- [Task to carry out] Copy every line of the records that includes the word "value".

----

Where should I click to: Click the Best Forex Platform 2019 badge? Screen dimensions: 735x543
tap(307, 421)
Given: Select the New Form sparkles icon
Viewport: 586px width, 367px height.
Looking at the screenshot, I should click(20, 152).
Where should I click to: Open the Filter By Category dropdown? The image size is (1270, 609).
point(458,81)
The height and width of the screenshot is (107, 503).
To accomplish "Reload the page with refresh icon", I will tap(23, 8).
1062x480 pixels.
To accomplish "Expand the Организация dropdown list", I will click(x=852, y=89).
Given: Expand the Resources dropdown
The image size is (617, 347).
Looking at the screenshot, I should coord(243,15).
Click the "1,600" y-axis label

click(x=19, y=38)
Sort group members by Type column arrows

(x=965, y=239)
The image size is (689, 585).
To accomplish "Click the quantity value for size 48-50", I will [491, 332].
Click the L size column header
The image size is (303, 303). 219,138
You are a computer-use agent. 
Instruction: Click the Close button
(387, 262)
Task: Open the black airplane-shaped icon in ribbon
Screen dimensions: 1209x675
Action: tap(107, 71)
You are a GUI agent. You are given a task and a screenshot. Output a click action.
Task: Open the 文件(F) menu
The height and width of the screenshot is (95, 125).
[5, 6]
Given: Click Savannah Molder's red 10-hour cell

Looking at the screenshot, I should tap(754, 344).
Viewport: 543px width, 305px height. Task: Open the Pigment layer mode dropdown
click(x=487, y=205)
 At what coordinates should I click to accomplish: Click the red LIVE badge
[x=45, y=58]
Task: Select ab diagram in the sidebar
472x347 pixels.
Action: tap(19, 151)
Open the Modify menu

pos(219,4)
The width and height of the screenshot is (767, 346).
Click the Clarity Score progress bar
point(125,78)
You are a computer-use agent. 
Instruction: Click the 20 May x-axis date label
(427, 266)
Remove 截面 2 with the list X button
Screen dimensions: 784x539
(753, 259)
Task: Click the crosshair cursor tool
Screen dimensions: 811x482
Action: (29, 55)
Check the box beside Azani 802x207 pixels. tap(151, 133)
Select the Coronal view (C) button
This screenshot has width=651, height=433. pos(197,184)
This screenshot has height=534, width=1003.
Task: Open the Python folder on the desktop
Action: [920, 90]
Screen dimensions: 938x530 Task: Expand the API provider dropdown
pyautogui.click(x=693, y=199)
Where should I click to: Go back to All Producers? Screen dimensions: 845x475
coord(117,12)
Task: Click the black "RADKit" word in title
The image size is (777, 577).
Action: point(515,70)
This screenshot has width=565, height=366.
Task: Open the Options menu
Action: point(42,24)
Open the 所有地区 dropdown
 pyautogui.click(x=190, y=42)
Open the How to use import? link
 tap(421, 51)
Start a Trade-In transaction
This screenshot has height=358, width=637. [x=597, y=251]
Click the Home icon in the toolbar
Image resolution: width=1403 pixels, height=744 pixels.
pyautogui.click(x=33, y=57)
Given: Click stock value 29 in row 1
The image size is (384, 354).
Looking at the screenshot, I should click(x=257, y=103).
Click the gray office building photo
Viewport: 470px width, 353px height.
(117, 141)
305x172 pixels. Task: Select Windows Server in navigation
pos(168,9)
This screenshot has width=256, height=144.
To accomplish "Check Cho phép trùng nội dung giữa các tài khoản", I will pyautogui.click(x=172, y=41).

----

- [Written response]
To accomplish "Click the quantity value for size 48-50", I will [491, 332].
Given: Click stock value 29 in row 1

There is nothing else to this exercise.